Na Biosev, empresa que possui 11 usinas no País, faturou R$ 4,5 bilhões no ano passado e foi um dos destaques do prêmio AS MELHORES DA DINHEIRO RURAL 2015, os produtores de cana-de-açúcar contam com o programa Mais Cana, criado em 2011. Através de consultoria técnica, a companhia realiza cerca de seis encontros anuais, dos quais participam os 1,3 mil fornecedores. Temas como controle de pragas, nutrição de plantas, defensivos agrícolas e mecanização fazem parte da agenda. “A ideia do programa é desenvolvermos várias iniciativas para melhorar as áreas de plantio, a renovação dos canaviais e dos viveiros de mudas para a multiplicação de novas variedades de cana”, afirma Chammas. “Uma melhor informação pode gerar mais ganhos para toda a cadeia produtiva.”

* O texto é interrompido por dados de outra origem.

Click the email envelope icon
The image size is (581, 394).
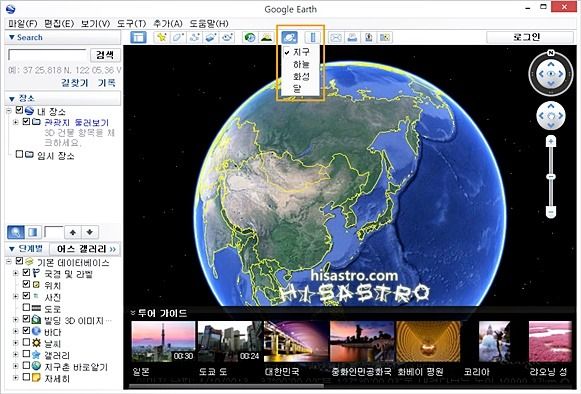pyautogui.click(x=335, y=37)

Foi no município de Colômbia, no interior do Estado de São Paulo, quase na divisa com Minas Gerais, que o agrônomo Marcos Schrank, 52 anos, dono da Estância MB, viu sua vida melhorar com a ajuda da Biosev. Schrank produz 300 hectares de cana-de-açúcar e há cinco anos deixou para trás a queima do canavial, proibida por lei, e passou para a colheita mecânica. “Foi a partir dessa época de transição que passei a precisar de ajuda”, diz Schrank. O programa de treinamento da Biosev contribuiu para a adaptação da propriedade,  para a implantação de um melhor controle pragas e doenças na lavoura e ofereceu consultoria sobre a genética melhorada de plantas. “Posso dizer que hoje, com o suporte recebido, minha produção está sob controle,” afirma o produtor. Ele colheu 95 toneladas de cana por hectare na safra passada e, nos próximos três anos, quer chegar a 120 toneladas por hectare. “O Mais Cana tem sido fundamental nesse meu plano”, afirma Schrank.


“Posso dizer que hoje, com o suporte recebido, minha produção está sob controle” Marcos Schrank,produtor de cana-de-açúcar em Colômbia (SP)

A assistência direta das empresas cobre uma lacuna deixada pelo setor público. Ele, que foi o protagonista em décadas passadas, através de seus técnicos locados em vários centros, entre eles as Empresas de Assistência Técnica e Extensão Rural (Ematers), não dá mais conta do recado. Embora alguns centros ainda tenham um papel importante na difusão de tecnologia, a mão de obra é escassa. São apenas 25,6 mil técnicos ligados aos governos estaduais ou à administração federal para ajudar os produtores. Isso, em um universo de 5,2 milhões de propriedades, de acordo com o Instituto Brasileiro de Geografia e Estatística (IBGE). A conta é de um técnico para cada 213 fazendas. A pouca assistência oficial abre espaço à iniciativa privada. “Por isso, precisamos seguir em frente”, diz Carvalho, do Pró-Campo. “De um jeito ou de outro, o que não pode acontecer é deixar o produtor sem conhecimento.”